Anyway, the problem you're facing is it's unclear whether it's a firmware bug or a kernel bug. I'd make sure the firmware is updated. See if users are having problems with that version if it's already at the latest version and was recently posted. And then use newer kernels and see if the behavior changes - the Fedora 20 media is using kernel 3.11.10, and 3.16 is mainline.
I didn't boot from the CD image - I merely used the EFI and GRUB from the CD, then edited the GRUB line to point to boot from (hd0,gpt5) and so on, so that it booted my regular Fedora 20 install. That was running 3.14.9 at the time - it's now running 3.15.3.
So it's conceivable you're getting different results from different kernels and even different states of the firmware through subsequent reboots. Some firmware only GC on a reboot.
So it might be worth grabbing a Fedora 21 pre-alpha build to see if you get different results making NVRAM modifications with efibootmgr.

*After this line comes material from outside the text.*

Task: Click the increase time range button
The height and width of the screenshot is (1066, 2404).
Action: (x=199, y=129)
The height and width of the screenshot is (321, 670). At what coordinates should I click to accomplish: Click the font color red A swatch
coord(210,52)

When I experimented last night (since the kernel upgrade) efibootmgr changes seem to work! That proves your kernel theory, or it's something else completely unrelated. Thanks for you reply. All's well that ends well, as they say. And I learnt something in the process.
Basically it takes a lot of iterative testing to establish a pattern of behavior. It may have been kernel change, it may have been reboot causing firmware/NVRAM state change, it may have been a combination.

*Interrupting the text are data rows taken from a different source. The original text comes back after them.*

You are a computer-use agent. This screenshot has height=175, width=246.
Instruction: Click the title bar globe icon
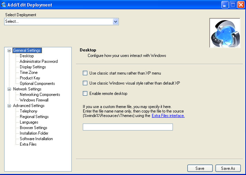(4, 5)

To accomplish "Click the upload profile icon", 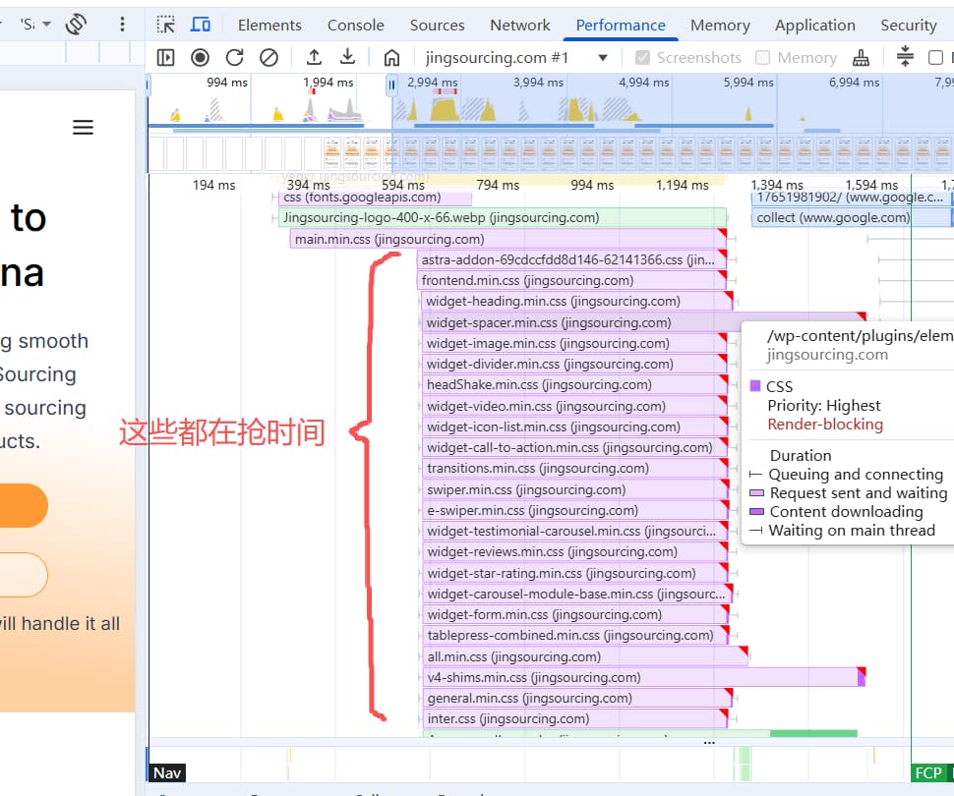I will (x=314, y=57).
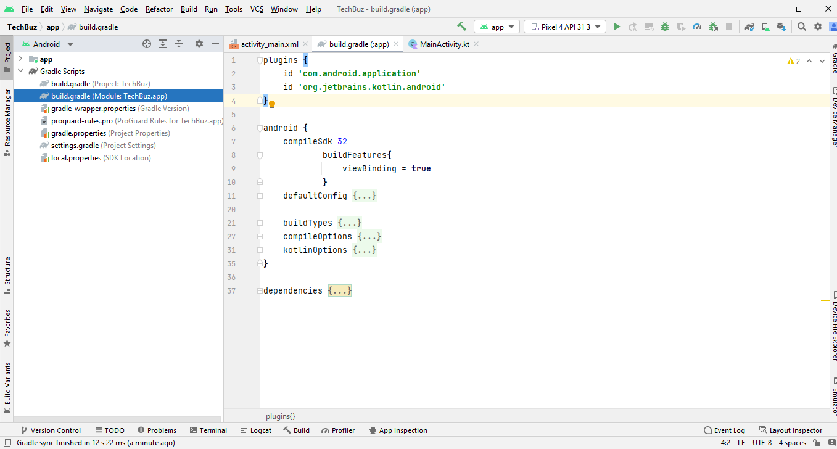Image resolution: width=837 pixels, height=449 pixels.
Task: Toggle the Logcat tool window
Action: tap(255, 430)
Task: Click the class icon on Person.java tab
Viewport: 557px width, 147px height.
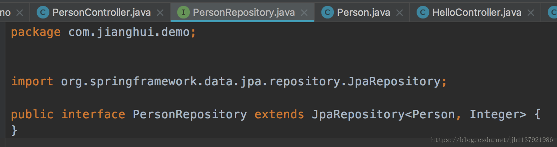Action: [327, 13]
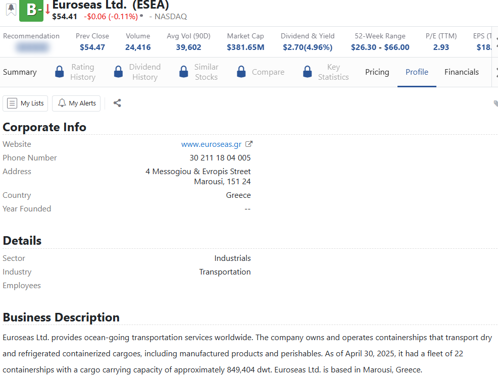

There's an argument for totally ignoring NVRAM. rEFInd, an EFI boot manager, produces its boot entries dynamically from fstab, a static configuration file, and the contents of /boot. It ignores NVRAM, there's no constantly modified grub.cfg on the EFI system partition when kernels are updated.
Chris Murphy
There's an argument for totally ignoring NVRAM. rEFInd, an EFI boot manager, produces its boot entries dynamically from fstab, a static configuration file, and the contents of /boot. It ignores NVRAM, there's no constantly modified grub.cfg on the EFI system partition when kernels are updated.

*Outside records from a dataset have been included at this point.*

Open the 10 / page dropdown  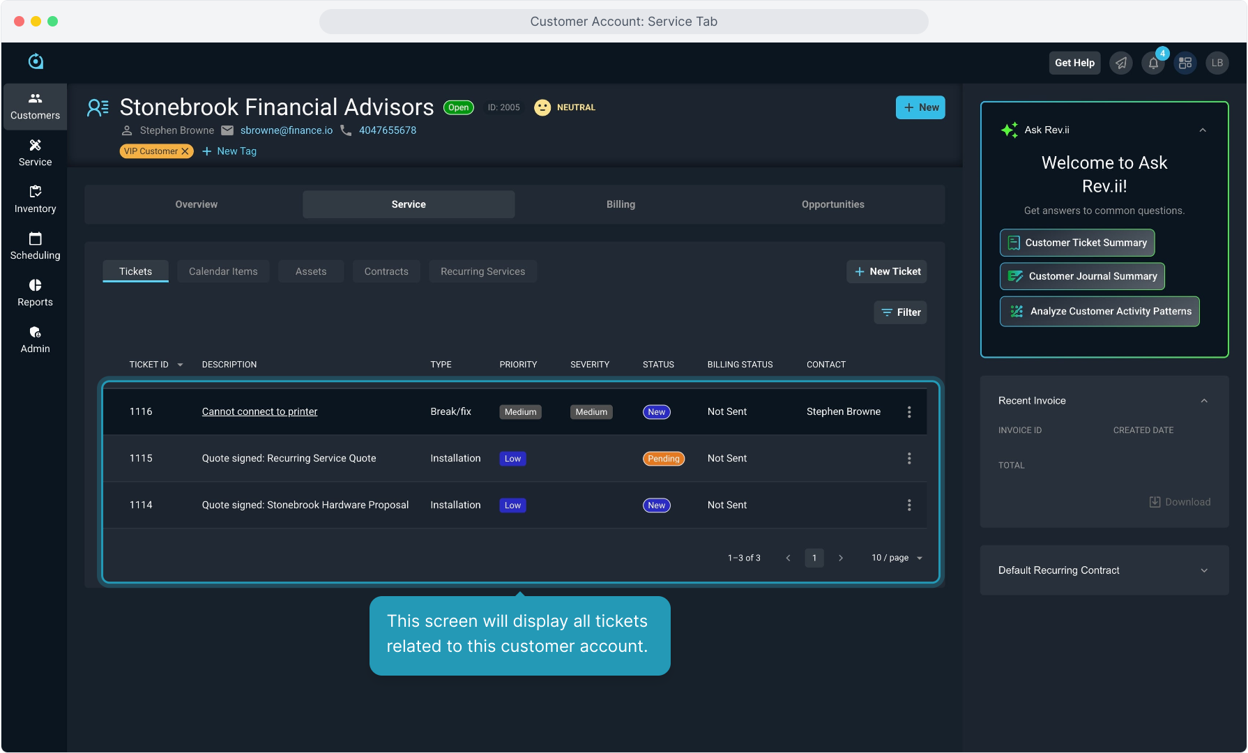coord(897,558)

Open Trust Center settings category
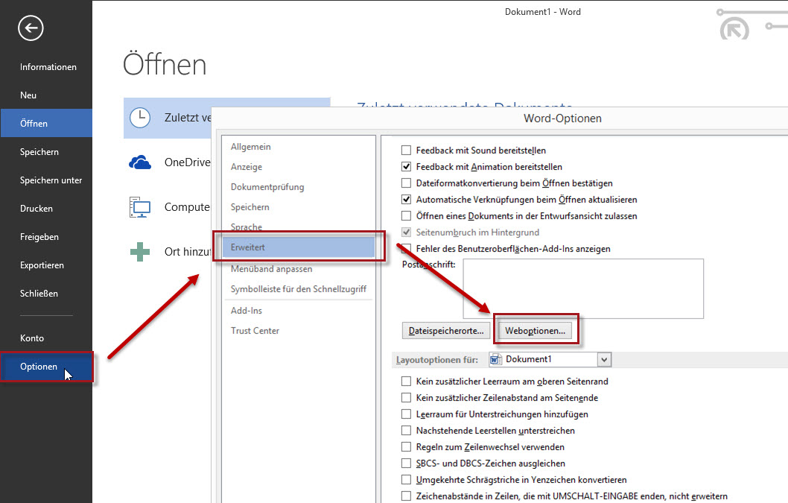255,331
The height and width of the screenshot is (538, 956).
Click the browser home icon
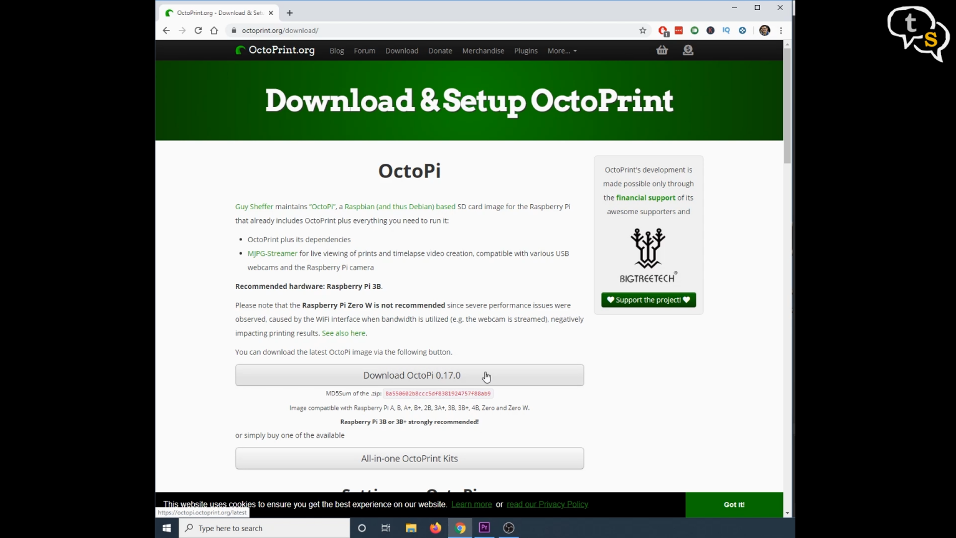click(214, 30)
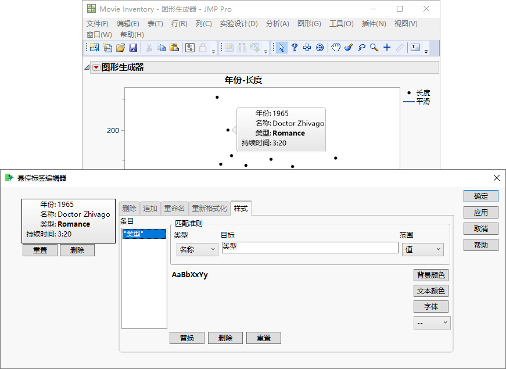The height and width of the screenshot is (369, 506).
Task: Click the help question mark tool
Action: click(295, 48)
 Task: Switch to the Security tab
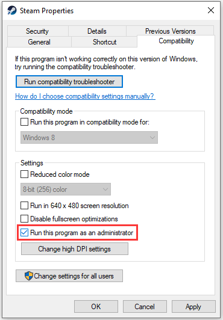[x=37, y=31]
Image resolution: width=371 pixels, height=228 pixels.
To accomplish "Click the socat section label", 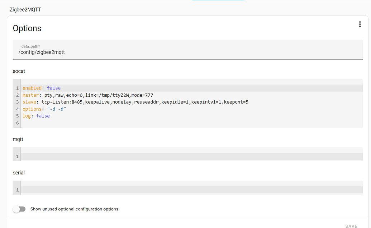I will pos(19,71).
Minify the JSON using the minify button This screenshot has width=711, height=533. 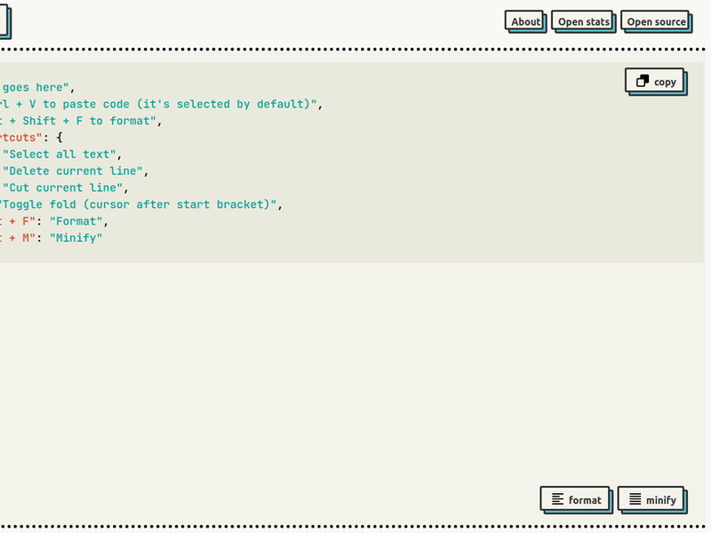(651, 499)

That sound worth investigating. How can it ignore NVRAM? Isn't NVRAM used by the firmware to decide which EFI executable to run? Or does rEFIind simply takes the place of the default EFI/BOOT/BOOTX64.EFI and hence there won't be any reason to have entries in NVRAM? Maybe I should RTFM instead of asking!
Thank you again for your help - it's most appreciated.
Gareth
On Jul 11, 2014, at 2:09 PM, Gareth Williams gareth@garethwilliams.me.uk wrote:
There's an argument for totally ignoring NVRAM. rEFInd, an EFI boot manager, produces its boot entries dynamically from fstab, a static configuration file, and the contents of /boot. It ignores NVRAM, there's no constantly modified grub.cfg on the EFI system partition when kernels are updated.
That sound worth investigating. How can it ignore NVRAM? Isn't NVRAM used by the firmware to decide which EFI executable to run? Or does rEFIind simply takes the place of the default EFI/BOOT/BOOTX64.EFI and hence there won't be any reason to have entries in NVRAM? Maybe I should RTFM instead of asking!
There are a number of ways you can configure it. The firmware's built-in boot manager will go with NVRAM entries. GRUB defers entirely to its grub.cfg even if its stale and doesn't reflect the actual state of the system, e.g. you connect an external device. rEFInd is kinda like the Apple firmware built-in boot manager in that it dynamically produces boot menu entries based on the actual state of the system at the time it loads. So its entries aren't ever stale because it has no configuration file, and it ignores NVRAM entries in favor of the ones it self generates.
But yes, of course you're first at the whim of the firmware to first load rEFInd. That can be done either by an NVRAM entry pointing to rEFInd and setting that entry first in bootorder (also in NVRAM0 which tells the firmware to load rEFInd first. The other way is to obliterate NVRAM contents, and make the only BOOTX64.EFI file actually be rEFInd, but that's tricky if you're using UEFI Secure Boot and is probably a separate thread.